Once the line with "Screen dimensions: 1080x568" is found, repeat it and all later lines exactly through the end of the listing below, with the pictures left out.

→ Input
━━━━━━
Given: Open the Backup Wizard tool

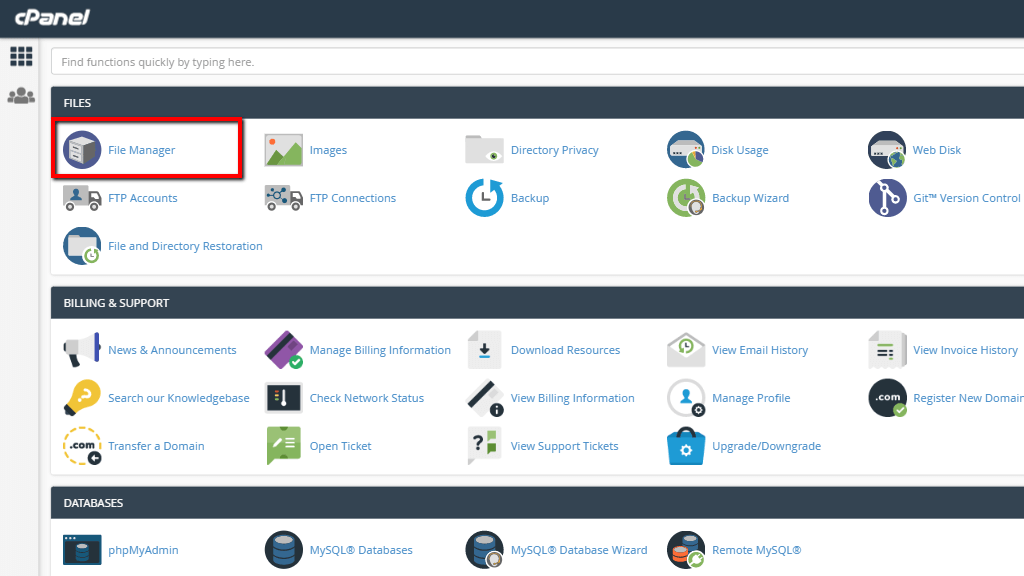Looking at the screenshot, I should click(x=686, y=197).
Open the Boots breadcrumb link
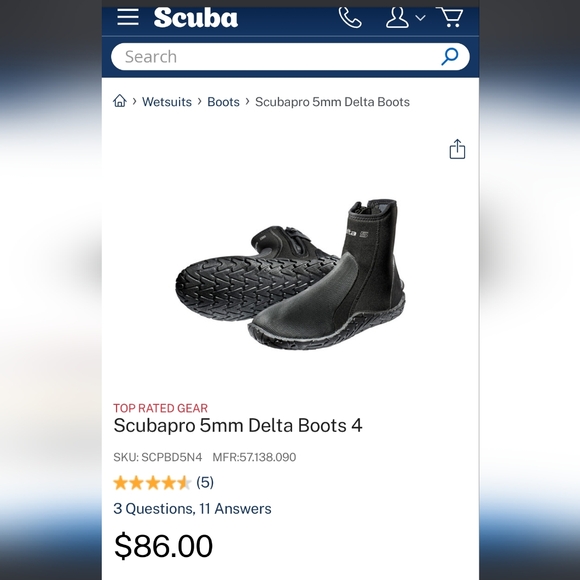 tap(223, 102)
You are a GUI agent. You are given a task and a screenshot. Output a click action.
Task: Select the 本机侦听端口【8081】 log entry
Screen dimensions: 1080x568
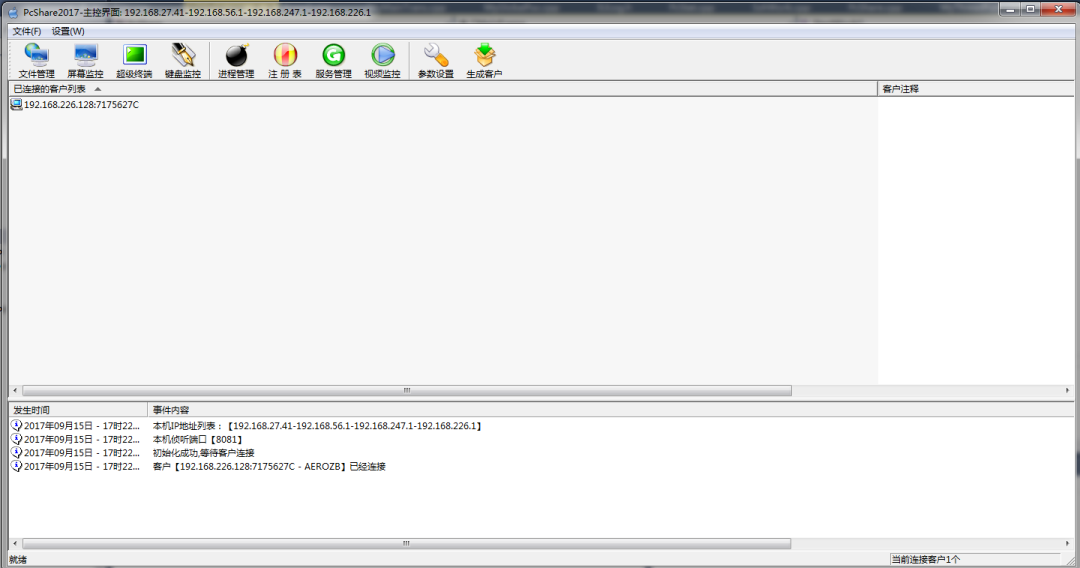coord(198,439)
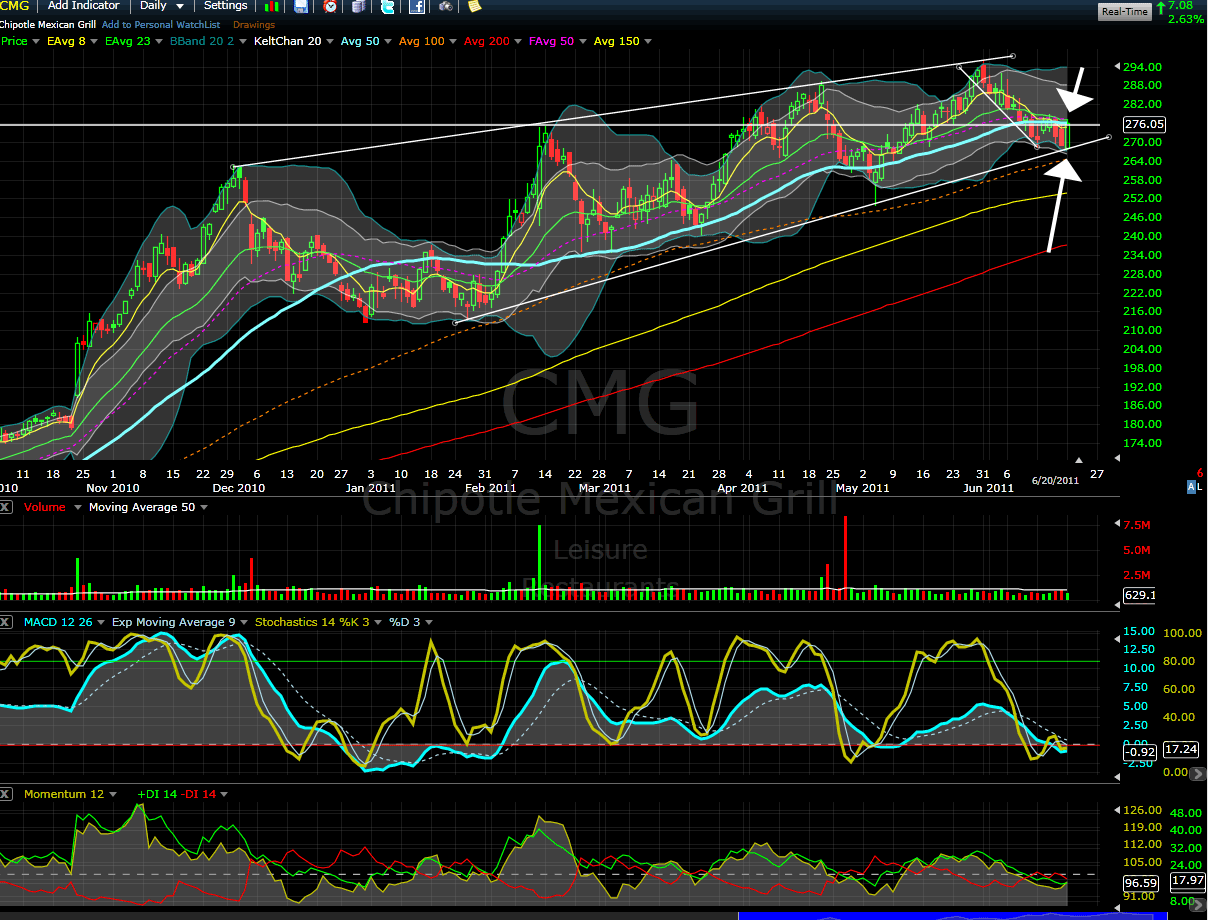
Task: Open the yellow notes icon
Action: (x=474, y=6)
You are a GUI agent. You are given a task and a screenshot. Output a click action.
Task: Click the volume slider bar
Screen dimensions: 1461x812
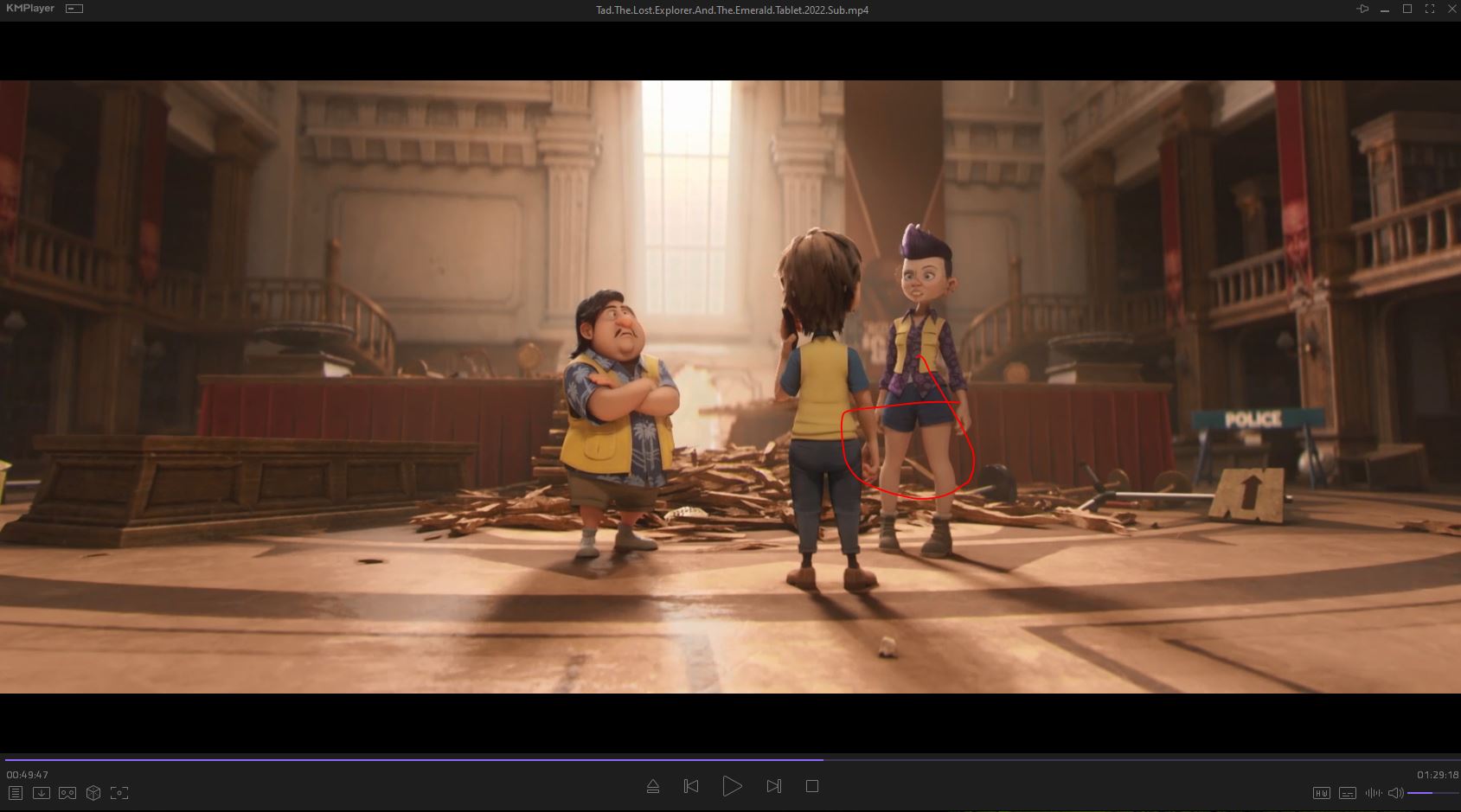pos(1430,793)
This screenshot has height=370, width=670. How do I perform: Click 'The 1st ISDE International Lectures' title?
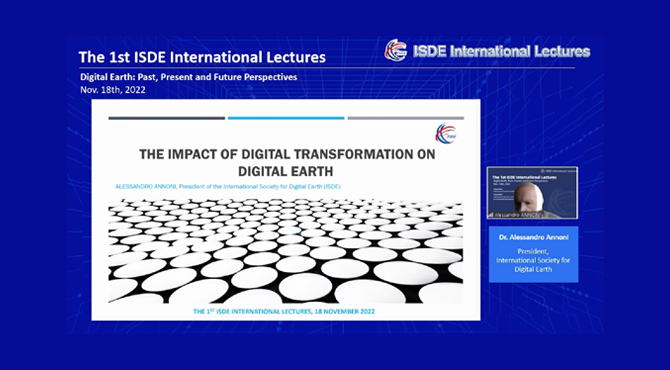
━━━━━━
→ Solution to this task
Screen dimensions: 1080x568
coord(198,439)
Task: Open the yellow notes icon
Action: (x=474, y=6)
You are a GUI agent. You are given a task and a screenshot. Output a click action.
Task: Click the volume slider bar
Screen dimensions: 1461x812
pos(1430,793)
This screenshot has height=370, width=670. How do I perform: Click 'The 1st ISDE International Lectures' title?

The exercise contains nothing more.